Mapping settlements of Muslim agricultural colonization in Europe applying GIS techniques
|
Above: Atlas from Kitāb Ruğğār by Muḥammad al-Idrīsī (circa 1154). Below: Detail of the atlas with representation of al-Andalus and location of Segura. This map is an interpretation and transliteration realized by Konrad Miller between 1926 and 1931 in his work Mappae Arabicae. It is based on a copy dated around 1456 in Cairo, currently in the Bodleian Library of Oxford. |
This paper analyses the landscape defined by rural settlements, with Hispanic Muslim remnants built in a rammed-earth technique in a valley located in the south-eastern Iberian Peninsula.
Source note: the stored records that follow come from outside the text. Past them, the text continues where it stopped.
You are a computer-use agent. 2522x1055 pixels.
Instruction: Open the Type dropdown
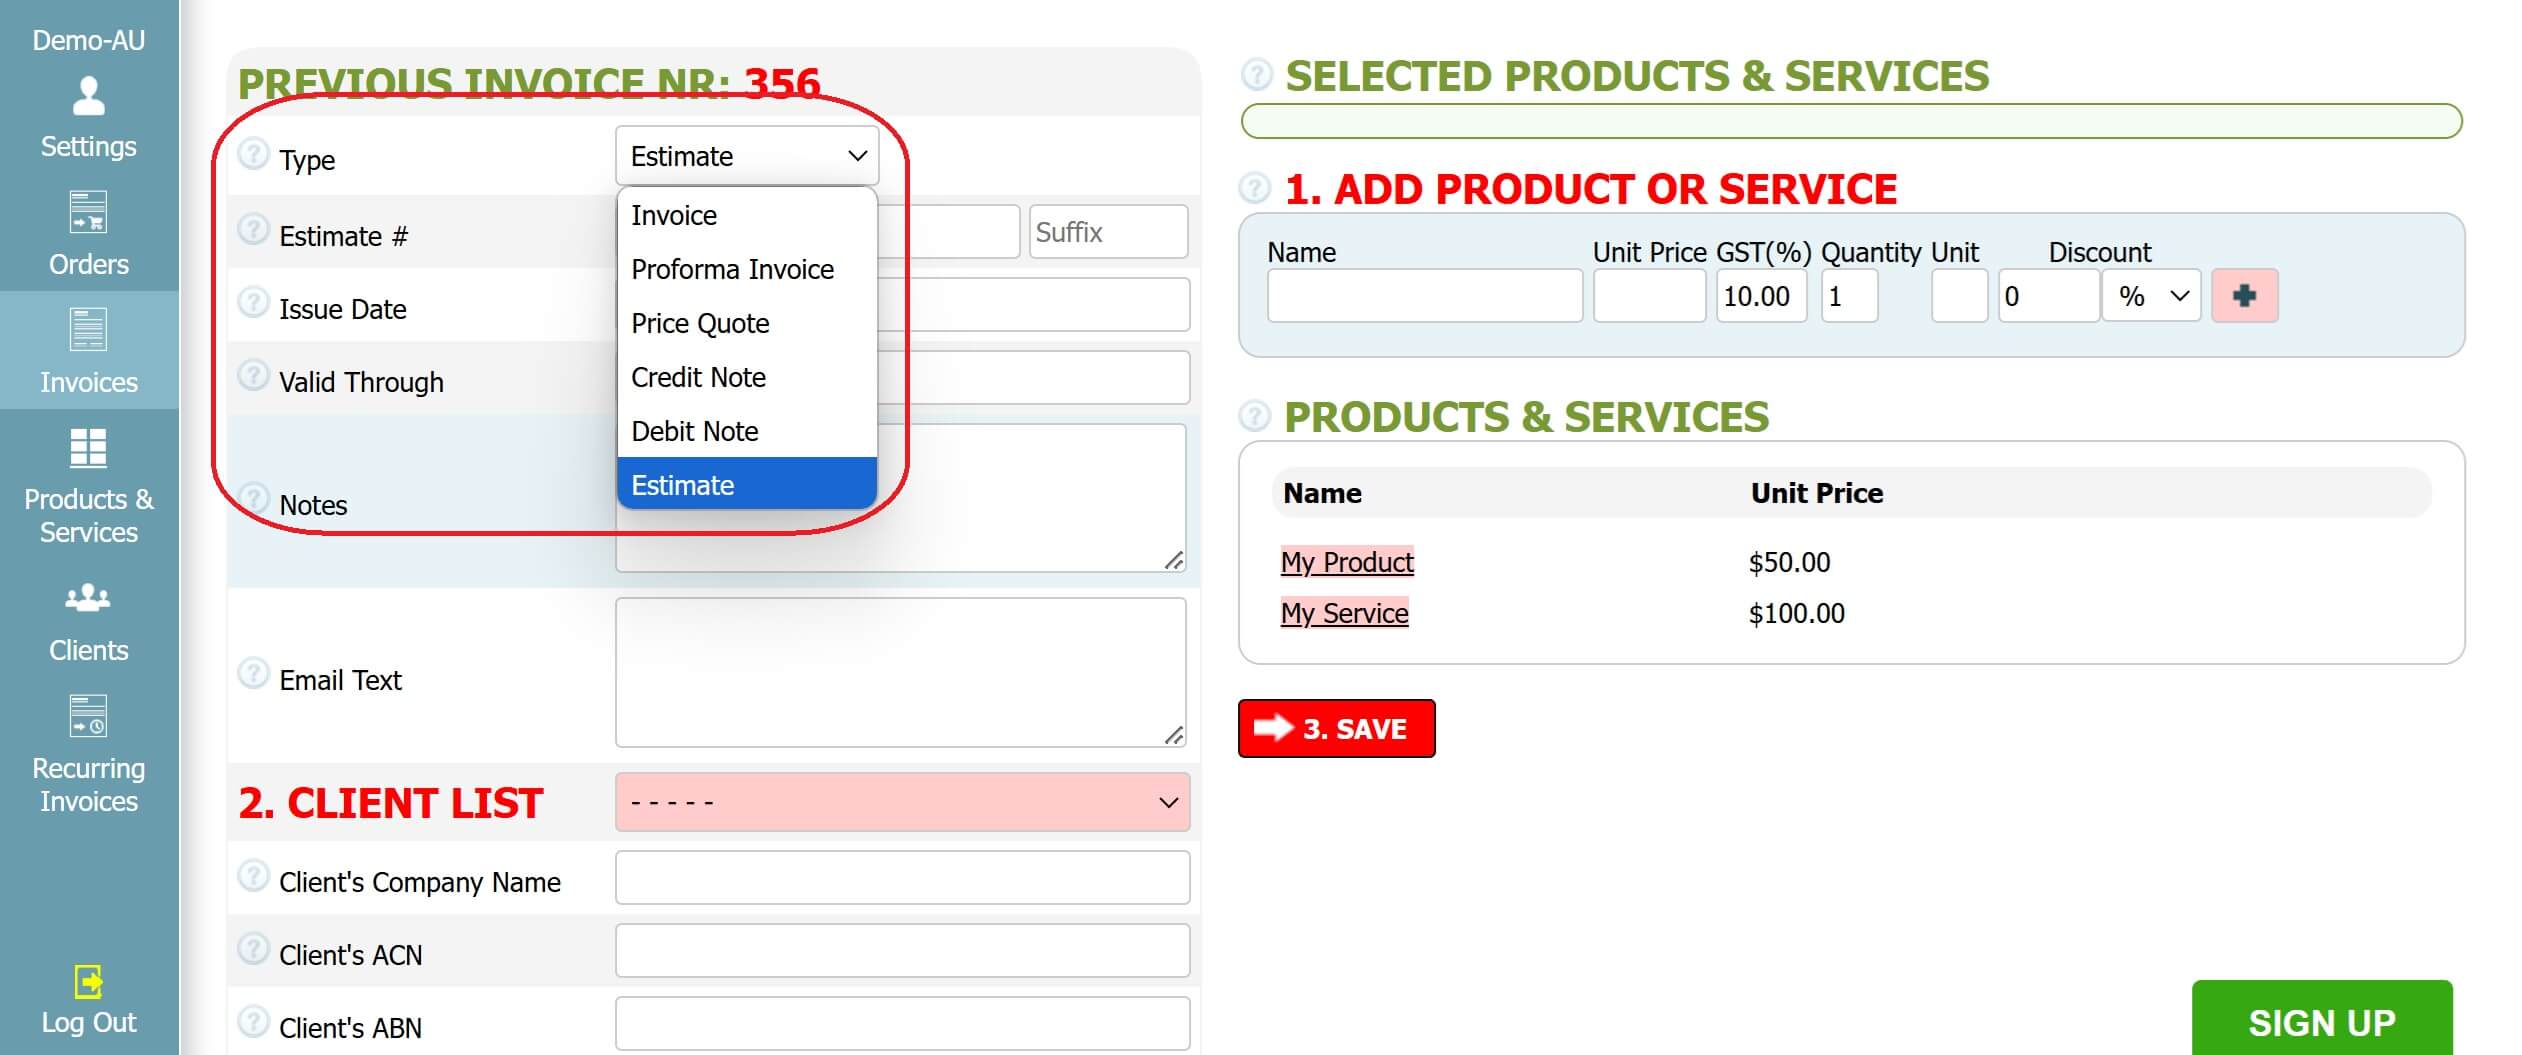[x=746, y=155]
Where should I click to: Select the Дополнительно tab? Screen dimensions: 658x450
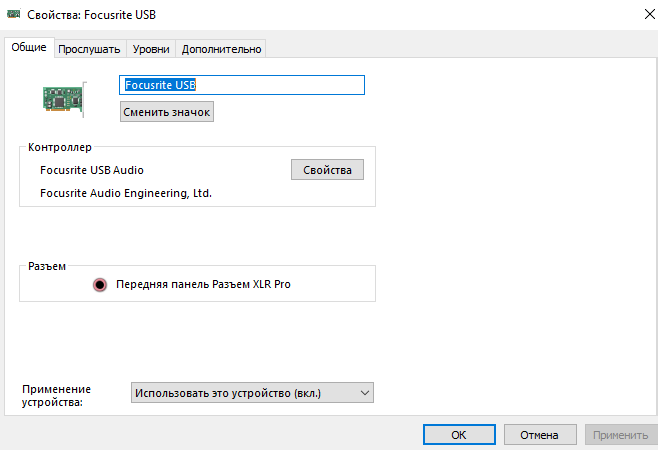pyautogui.click(x=221, y=48)
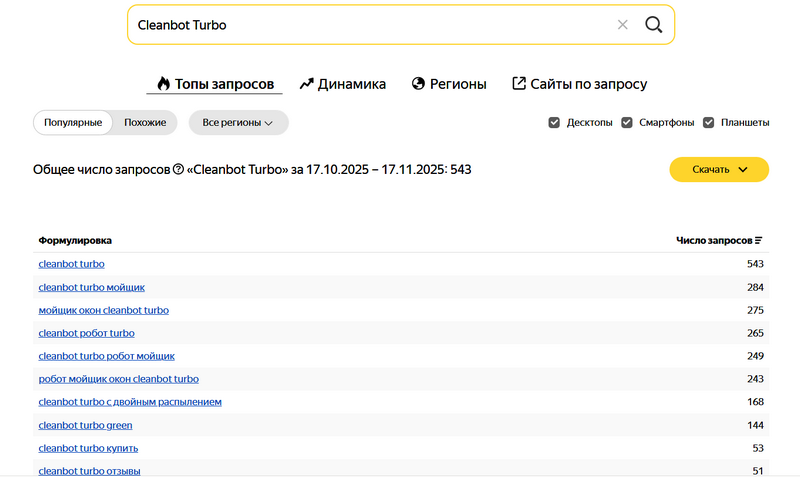Open cleanbot turbo с двойным распылением link
Viewport: 800px width, 477px height.
[130, 402]
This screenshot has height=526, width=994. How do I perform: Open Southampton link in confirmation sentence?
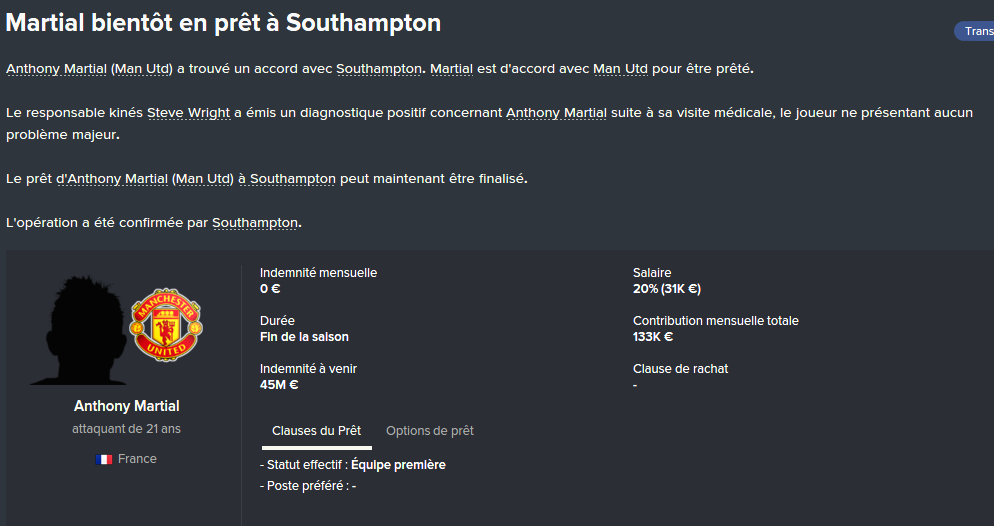[255, 223]
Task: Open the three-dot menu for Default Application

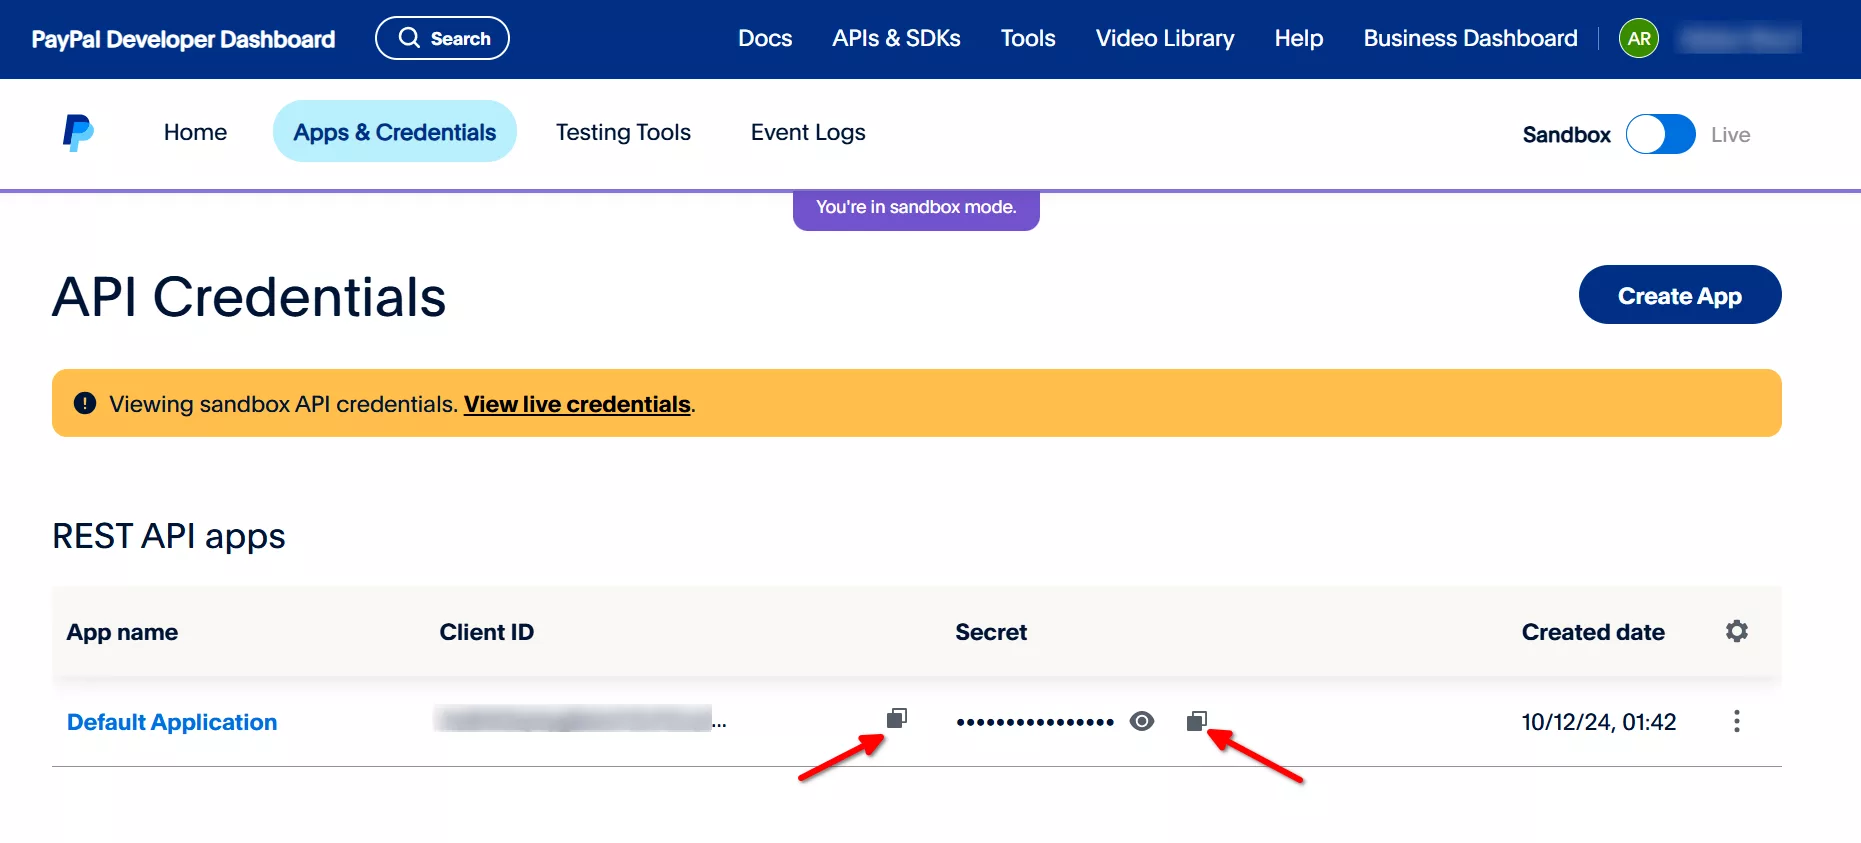Action: pyautogui.click(x=1737, y=721)
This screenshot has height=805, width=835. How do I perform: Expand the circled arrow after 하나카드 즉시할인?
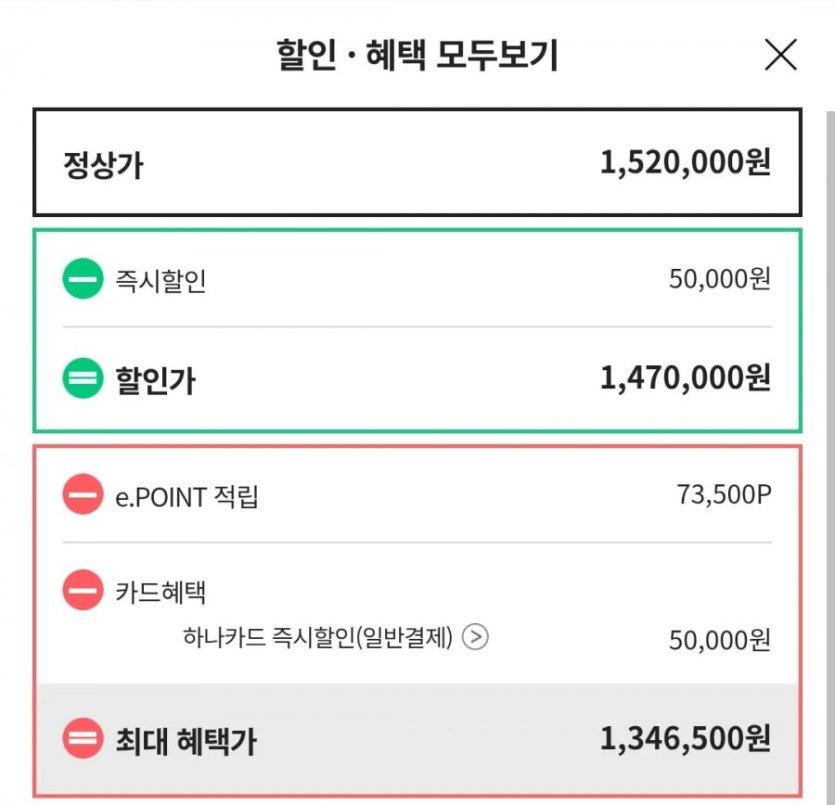point(476,637)
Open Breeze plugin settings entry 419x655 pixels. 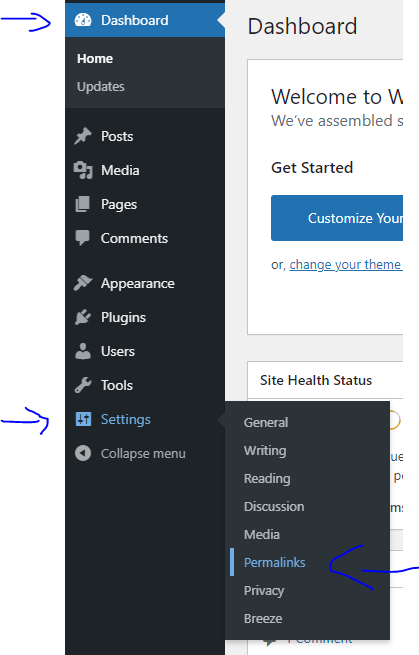coord(263,618)
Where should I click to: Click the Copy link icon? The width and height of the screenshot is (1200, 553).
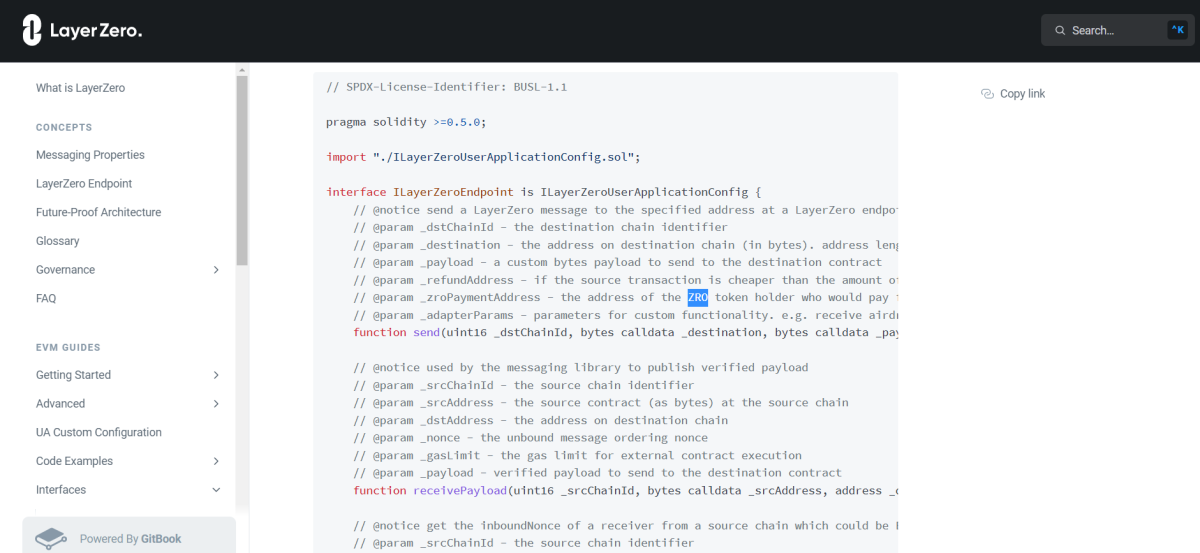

The aim of this work is to describe the different anthropic points of this particular medieval landscape to contextualize them in the historical literature and then to expose, alongside the methodological innovations applied, the main behavioural patterns found in the implantation of these establishments in order to categorize and classify them. This challenge involves using procedures that enable a macrospatial reading of the territory and measurement of the influence of landscape variables. In order to achieve this goal, an original and interdisciplinary method has been designed combining archaeological, historical, and architectural techniques alongside a multicriteria analysis developed in the geographic information systems setting. The findings provide significant knowledge about the ways in which the al-Andalus’ territory was populated, how the system of rural nodes worked, and the relationships between establishments and agricultural colonization, shedding new light on the complex palimpsest of landscape.